Department of Biochemistry, The George S. Wise Faculty of Life Sciences, Tel Aviv University, Ramat Aviv 69978, Israel.
Bioinformatics. 2010 Mar 1;26(5):692-3. doi: 10.1093/bioinformatics/btq019. Epub 2010 Jan 19.
The iDBPs server uses the three-dimensional (3D) structure of a query protein to predict whether it binds DNA. First, the algorithm predicts the functional region of the protein based on its evolutionary profile; the assumption is that large clusters of conserved residues are good markers of functional regions. Next, various characteristics of the predicted functional region as well as global features of the protein are calculated, such as the average surface electrostatic potential, the dipole moment and cluster-based amino acid conservation patterns. Finally, a random forests classifier is used to predict whether the query protein is likely to bind DNA and to estimate the prediction confidence. We have trained and tested the classifier on various datasets and shown that it outperformed related methods. On a dataset that reflects the fraction of DNA binding proteins (DBPs) in a proteome, the area under the ROC curve was 0.90. The application of the server to an updated version of the N-Func database, which contains proteins of unknown function with solved 3D-structure, suggested new putative DBPs for experimental studies.

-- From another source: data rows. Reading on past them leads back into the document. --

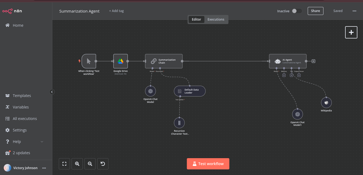The width and height of the screenshot is (363, 175).
Task: Fit workflow to view icon
Action: pyautogui.click(x=64, y=164)
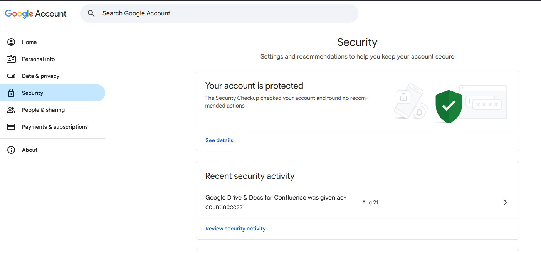Click the Google Account logo
The width and height of the screenshot is (541, 254).
coord(35,14)
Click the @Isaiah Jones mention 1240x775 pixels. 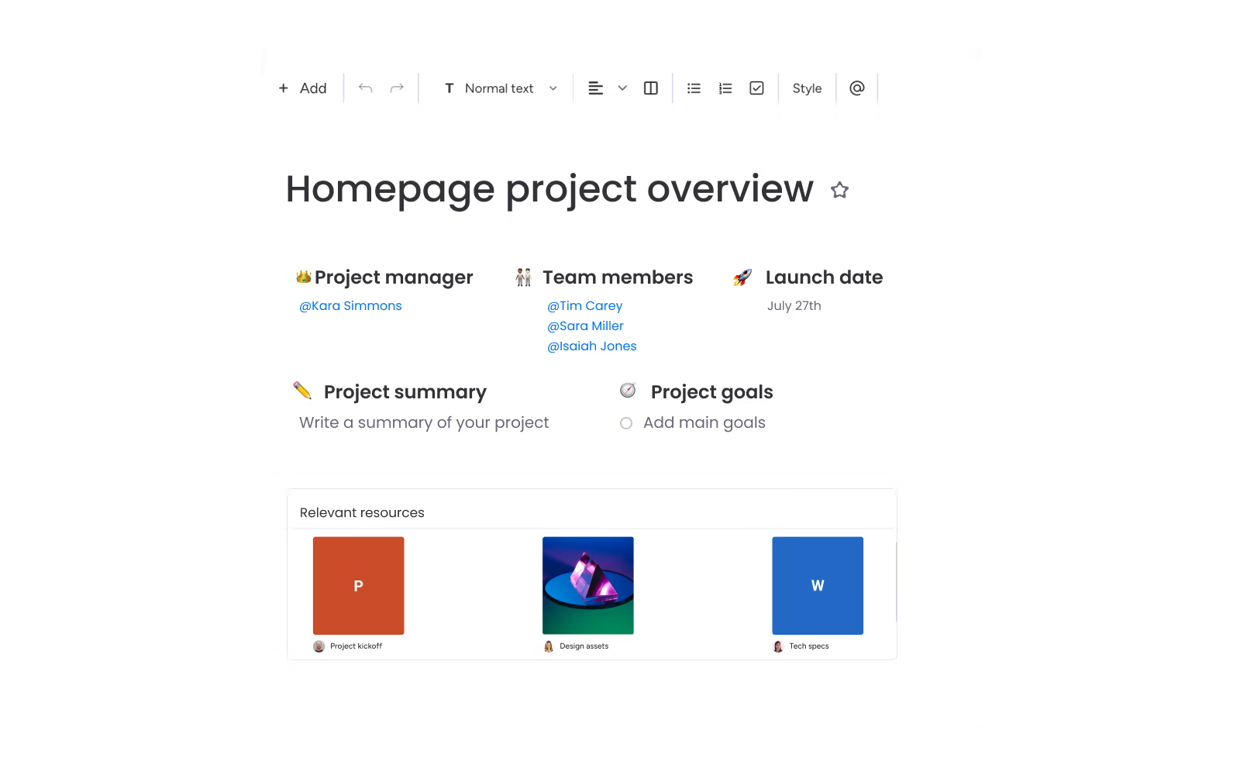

iDBPs 服务器使用查询蛋白质的三维(3D)结构来预测其是否与 DNA 结合。首先,该算法根据蛋白质的进化概况预测其功能区域;假设大的保守残基簇是功能区域的良好标记。接下来,计算预测功能区域的各种特征以及蛋白质的全局特征,例如平均表面静电势、偶极矩和基于聚类的氨基酸保守模式。最后,使用随机森林分类器来预测查询蛋白质是否可能与 DNA 结合,并估计预测置信度。我们已经在各种数据集上对分类器进行了训练和测试,并表明它优于相关方法。在反映蛋白质组中 DNA 结合蛋白(DBP)比例的数据集上,ROC 曲线下的面积为 0.90。该服务器在包含具有已解决 3D 结构的未知功能的蛋白质的 N-Func 数据库的更新版本上的应用,为实验研究提出了新的潜在 DBP。